━━━ EXTRACTED INFORMATION ━━━

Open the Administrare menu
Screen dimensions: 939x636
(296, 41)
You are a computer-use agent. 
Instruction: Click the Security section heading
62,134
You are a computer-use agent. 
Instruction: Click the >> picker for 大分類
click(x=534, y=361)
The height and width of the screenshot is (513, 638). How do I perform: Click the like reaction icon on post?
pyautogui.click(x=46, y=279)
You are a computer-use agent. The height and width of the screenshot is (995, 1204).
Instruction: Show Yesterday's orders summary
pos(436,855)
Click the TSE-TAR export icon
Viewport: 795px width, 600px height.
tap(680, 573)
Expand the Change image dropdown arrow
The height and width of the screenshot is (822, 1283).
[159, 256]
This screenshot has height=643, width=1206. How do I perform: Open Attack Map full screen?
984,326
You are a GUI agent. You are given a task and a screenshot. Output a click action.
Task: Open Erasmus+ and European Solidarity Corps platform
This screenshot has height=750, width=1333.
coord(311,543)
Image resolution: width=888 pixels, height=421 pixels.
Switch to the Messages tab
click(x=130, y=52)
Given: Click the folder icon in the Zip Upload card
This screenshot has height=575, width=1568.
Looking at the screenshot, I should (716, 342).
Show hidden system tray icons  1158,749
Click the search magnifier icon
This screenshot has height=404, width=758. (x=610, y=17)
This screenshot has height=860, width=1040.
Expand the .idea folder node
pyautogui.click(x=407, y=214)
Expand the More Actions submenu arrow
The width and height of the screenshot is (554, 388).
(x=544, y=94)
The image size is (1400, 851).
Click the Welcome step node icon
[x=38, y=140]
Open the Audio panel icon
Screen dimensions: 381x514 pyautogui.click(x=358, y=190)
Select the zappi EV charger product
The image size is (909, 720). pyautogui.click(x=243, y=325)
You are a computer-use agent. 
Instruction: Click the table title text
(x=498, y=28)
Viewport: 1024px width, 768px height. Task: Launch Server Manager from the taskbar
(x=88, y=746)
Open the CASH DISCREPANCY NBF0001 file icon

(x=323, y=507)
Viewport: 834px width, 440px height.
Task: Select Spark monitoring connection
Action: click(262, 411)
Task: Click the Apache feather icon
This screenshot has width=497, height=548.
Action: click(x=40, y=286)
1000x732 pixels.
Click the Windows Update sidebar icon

━━━

TRY IT: Reply by returning the full set of records above exactly.

PROBLEM SOLUTION:
Open the Administrare menu
Screen dimensions: 939x636
(296, 41)
You are a computer-use agent. 
Instruction: Click the Security section heading
62,134
You are a computer-use agent. 
Instruction: Click the >> picker for 大分類
click(x=534, y=361)
The height and width of the screenshot is (513, 638). How do I perform: Click the like reaction icon on post?
pyautogui.click(x=46, y=279)
You are a computer-use agent. The height and width of the screenshot is (995, 1204).
Instruction: Show Yesterday's orders summary
pos(436,855)
Click the TSE-TAR export icon
Viewport: 795px width, 600px height.
tap(680, 573)
Expand the Change image dropdown arrow
The height and width of the screenshot is (822, 1283).
[159, 256]
This screenshot has height=643, width=1206. How do I perform: Open Attack Map full screen?
984,326
You are a GUI agent. You are given a task and a screenshot. Output a click action.
Task: Open Erasmus+ and European Solidarity Corps platform
This screenshot has height=750, width=1333.
coord(311,543)
Image resolution: width=888 pixels, height=421 pixels.
Switch to the Messages tab
click(x=130, y=52)
Given: Click the folder icon in the Zip Upload card
This screenshot has height=575, width=1568.
Looking at the screenshot, I should (716, 342).
Show hidden system tray icons  1158,749
Click the search magnifier icon
This screenshot has height=404, width=758. (x=610, y=17)
This screenshot has height=860, width=1040.
Expand the .idea folder node
pyautogui.click(x=407, y=214)
Expand the More Actions submenu arrow
The width and height of the screenshot is (554, 388).
(x=544, y=94)
The image size is (1400, 851).
Click the Welcome step node icon
[x=38, y=140]
Open the Audio panel icon
Screen dimensions: 381x514 pyautogui.click(x=358, y=190)
Select the zappi EV charger product
The image size is (909, 720). pyautogui.click(x=243, y=325)
You are a computer-use agent. 
Instruction: Click the table title text
(x=498, y=28)
Viewport: 1024px width, 768px height. Task: Launch Server Manager from the taskbar
(x=88, y=746)
Open the CASH DISCREPANCY NBF0001 file icon

(x=323, y=507)
Viewport: 834px width, 440px height.
Task: Select Spark monitoring connection
Action: click(262, 411)
Task: Click the Apache feather icon
This screenshot has width=497, height=548.
Action: click(x=40, y=286)
1000x732 pixels.
Click the Windows Update sidebar icon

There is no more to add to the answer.